Traveling Road Show
Archivist Rick Prelinger debuts an interactive ode to America in moving pictures
By Leah Churner, Fri., March 8, 2013
Rick Prelinger is a retro-futurist philosopher who collects things. Lots of things. Best known as the founder of the Prelinger Archives, a collection of over 60,000 educational, industrial, and sponsored films acquired by the Library of Congress in 2002, he has recently begun stockpiling other people's home movies. He's arming himself to challenge everything you think you know about documentary filmmaking.
"There's this notion that a documentary today isn't complete unless it has a narrative arc and characters," he told me over the phone from his home in San Francisco. He says the contemporary emphasis on storytelling has spawned an industry of "cookie-cutter docs" that cram archival footage into a three-act mold festooned with music, talking heads, and fancy graphics. Why gild the lily? A home movie already has a narrative, characters, and action. "It might be an unschooled auteur, but you're always playing with things that have an intentionality to them. I think the public is more than capable of looking at raw material and figuring out their own interpretation," he said. On March 10, No More Road Trips? will give the audience a chance to do just that.

**Supplied data:**
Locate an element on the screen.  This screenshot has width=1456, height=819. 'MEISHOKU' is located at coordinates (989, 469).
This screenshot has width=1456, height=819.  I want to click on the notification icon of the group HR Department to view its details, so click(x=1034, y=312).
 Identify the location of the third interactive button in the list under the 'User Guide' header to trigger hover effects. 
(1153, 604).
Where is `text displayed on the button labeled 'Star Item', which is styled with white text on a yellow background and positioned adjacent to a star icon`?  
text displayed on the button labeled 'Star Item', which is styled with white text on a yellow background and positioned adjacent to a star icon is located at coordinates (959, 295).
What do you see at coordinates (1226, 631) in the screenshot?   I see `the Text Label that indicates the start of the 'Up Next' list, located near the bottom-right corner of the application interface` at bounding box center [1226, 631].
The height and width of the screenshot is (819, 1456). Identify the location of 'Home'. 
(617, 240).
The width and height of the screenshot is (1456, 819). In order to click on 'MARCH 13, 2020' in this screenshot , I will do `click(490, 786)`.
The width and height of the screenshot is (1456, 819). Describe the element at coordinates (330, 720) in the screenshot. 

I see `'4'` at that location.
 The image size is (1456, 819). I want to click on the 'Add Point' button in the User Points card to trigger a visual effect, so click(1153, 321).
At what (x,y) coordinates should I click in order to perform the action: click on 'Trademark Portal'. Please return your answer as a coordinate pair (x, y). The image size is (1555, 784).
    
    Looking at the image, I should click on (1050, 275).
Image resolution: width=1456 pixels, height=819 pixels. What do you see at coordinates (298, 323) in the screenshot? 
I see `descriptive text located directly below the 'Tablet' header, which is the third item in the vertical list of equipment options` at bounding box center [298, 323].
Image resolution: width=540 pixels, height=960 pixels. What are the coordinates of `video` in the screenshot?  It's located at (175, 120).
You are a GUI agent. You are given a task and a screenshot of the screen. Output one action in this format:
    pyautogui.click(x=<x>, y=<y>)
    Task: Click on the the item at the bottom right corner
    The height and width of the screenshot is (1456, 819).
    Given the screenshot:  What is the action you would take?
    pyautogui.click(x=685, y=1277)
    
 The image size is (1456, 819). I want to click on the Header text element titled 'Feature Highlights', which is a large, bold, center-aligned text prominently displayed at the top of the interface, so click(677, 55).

**Set task:**
Transcribe the stretch from "Traveling Road Show" through "about documentary filmmaking." in the article on Rick Prelinger. These rows have no connection to the article on Rick Prelinger.

**Written reply:**
Traveling Road Show
Archivist Rick Prelinger debuts an interactive ode to America in moving pictures
By Leah Churner, Fri., March 8, 2013
Rick Prelinger is a retro-futurist philosopher who collects things. Lots of things. Best known as the founder of the Prelinger Archives, a collection of over 60,000 educational, industrial, and sponsored films acquired by the Library of Congress in 2002, he has recently begun stockpiling other people's home movies. He's arming himself to challenge everything you think you know about documentary filmmaking.